Tom Waits – Glitter and Doom Live
What can be said about Tom Waits? On Wikipedia I read the following about his voice: it sounded "like it was soaked in a vat of bourbon, left hanging in the smokehouse for a few months, and then taken outside and run over with a car.” Good enough for me – I can’t think of anything better. Tom Waits’ voice is unique – it is his instrument. One cannot pigeonhole his music – he’s all over the stylistic map. He draws inspiration from folk, blues, country, jazz ballads, polkas, waltzes, cabaret, swing, popular ballads. In addition to the standard guitar/bass/drums/piano, he also uses such instruments and objects as such instruments and objects as the marimba; trombone; brake drum; banjo; bell plate; bullhorn; conga; accordion; mellotron; maracas; pump organ; basstarda; chamberlain; harmonium; viola; sticks; chairs and musical saw . His label’s website describes his live shows as “part distorted vaudeville, part big top, part piano bar and part stand-up, live shows are meticulously orchestrated to have all the grace and excitement of a derailing train.” That sums up what Glitter and Doom Live sounds like. It captures all those elements. It’s a two-disc set. The first disc is 17 songs recorded in various cities on his 2008 tour. That’s a shame because I got bored one day and counted the number of different songs he did on that tour – I think it was around 64, give or take a couple. But there is a podcast of the entire Atlanta show on NPR’s website. It’s a must-have for, well, ME! As far as the song selection goes, Tom Waits sticks to stuff released after 1990. The second disc is “Tom’s Tales.” These are lots of monlogues that he does in between songs that are all spliced together into one 36-minute recording. We get treated to such things as “Do you know how many omelets you can get out of an ostrich egg? Fourteen . . . that’s a lot of omelets. I’ve gotten along with most of the ostriches I’ve met.” "Shrimp -- they never give anything to charity. That always bothered me until someone told me, well, basically, they're shellfish." I learned the origin of the phrase of 'graveyard shift' and 'dead ringer'. I learned about Nazi alphabet soup. I wish I saw this tour. It sounds like it was a long, strange but very enjoyable trip.

Archive Releases

Neil Young – Archives Volume 1 [1963-72]
This sucker has been in the works for over 20 years, but it finally saw the light of day in three formats – Blu-Ray, DVD, and CD. If you want the Blu-Ray or DVD versions, take out a second mortgage. The eight-CD version is much more affordable. This volume of the archives covers NY’s beginnings in Canada, through his days with Buffalo Springfield and Crosby Stills Nash & Young, and his work under his own name with and without Crazy Horse. Basically, these are the songs that made Neil Young famous. There’s quite a bit of previously-unreleased material here, different versions and/or mixes, and rare tracks. The stuff that has been released before sounds infinitely better than the CDs on which these tunes were originally released. Also included are complete solo acoustic shows in Toronto in 1969 and 1971, and a 1970 show with Crazy Horse recorded at New York’s Fillmore East.

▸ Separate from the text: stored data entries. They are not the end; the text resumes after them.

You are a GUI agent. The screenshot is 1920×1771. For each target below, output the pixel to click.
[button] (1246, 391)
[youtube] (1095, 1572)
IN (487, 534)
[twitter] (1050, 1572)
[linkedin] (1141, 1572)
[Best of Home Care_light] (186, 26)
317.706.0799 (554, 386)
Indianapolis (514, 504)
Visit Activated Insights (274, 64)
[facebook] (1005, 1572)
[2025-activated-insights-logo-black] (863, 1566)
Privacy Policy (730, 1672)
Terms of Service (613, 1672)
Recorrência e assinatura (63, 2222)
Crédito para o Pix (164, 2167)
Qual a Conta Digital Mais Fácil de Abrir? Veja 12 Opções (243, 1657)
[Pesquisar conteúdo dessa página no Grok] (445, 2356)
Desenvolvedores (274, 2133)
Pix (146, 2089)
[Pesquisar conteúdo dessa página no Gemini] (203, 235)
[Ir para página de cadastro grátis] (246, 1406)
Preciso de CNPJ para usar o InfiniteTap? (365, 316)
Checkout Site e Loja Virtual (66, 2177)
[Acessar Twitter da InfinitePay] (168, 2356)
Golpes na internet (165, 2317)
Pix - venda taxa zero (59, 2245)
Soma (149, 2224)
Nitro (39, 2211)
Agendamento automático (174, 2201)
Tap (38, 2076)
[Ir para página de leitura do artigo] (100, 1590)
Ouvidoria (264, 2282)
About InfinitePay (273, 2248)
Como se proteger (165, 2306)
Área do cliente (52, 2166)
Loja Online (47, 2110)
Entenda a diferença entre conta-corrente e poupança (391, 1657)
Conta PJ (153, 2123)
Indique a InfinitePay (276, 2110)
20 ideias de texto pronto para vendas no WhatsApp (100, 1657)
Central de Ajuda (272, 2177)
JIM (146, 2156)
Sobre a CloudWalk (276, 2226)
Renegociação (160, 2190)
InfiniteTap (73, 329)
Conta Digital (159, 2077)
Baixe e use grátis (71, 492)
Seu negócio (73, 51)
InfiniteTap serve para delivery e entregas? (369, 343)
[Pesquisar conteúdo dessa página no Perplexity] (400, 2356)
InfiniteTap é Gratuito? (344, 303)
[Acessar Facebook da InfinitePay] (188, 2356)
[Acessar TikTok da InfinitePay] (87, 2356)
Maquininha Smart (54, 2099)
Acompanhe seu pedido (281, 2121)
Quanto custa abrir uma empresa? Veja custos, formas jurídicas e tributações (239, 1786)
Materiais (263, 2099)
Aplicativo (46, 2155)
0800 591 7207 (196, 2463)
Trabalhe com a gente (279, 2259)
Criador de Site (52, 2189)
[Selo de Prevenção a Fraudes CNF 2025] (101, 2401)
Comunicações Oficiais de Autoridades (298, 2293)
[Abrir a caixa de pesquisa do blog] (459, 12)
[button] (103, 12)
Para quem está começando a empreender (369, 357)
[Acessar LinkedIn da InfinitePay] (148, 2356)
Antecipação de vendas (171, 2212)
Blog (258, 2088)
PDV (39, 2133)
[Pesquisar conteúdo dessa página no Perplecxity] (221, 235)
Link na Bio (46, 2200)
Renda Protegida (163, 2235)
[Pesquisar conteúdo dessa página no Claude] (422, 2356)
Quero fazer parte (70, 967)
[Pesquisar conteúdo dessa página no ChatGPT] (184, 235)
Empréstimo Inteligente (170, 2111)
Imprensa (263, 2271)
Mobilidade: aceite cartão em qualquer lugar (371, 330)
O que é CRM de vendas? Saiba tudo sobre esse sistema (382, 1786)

Hardcore NY fans probably have most of this stuff, but with the remastered sound, this archive is worth every penny.

The entire Beatles catalog remastered

Ok, what is understood need not be discussed. The entire Beatles catalog was finally remastered and unleashed on the world on Sept 9th, 2009 [Number 9, Number 9, Number 9…]. They all sound great. Buy them!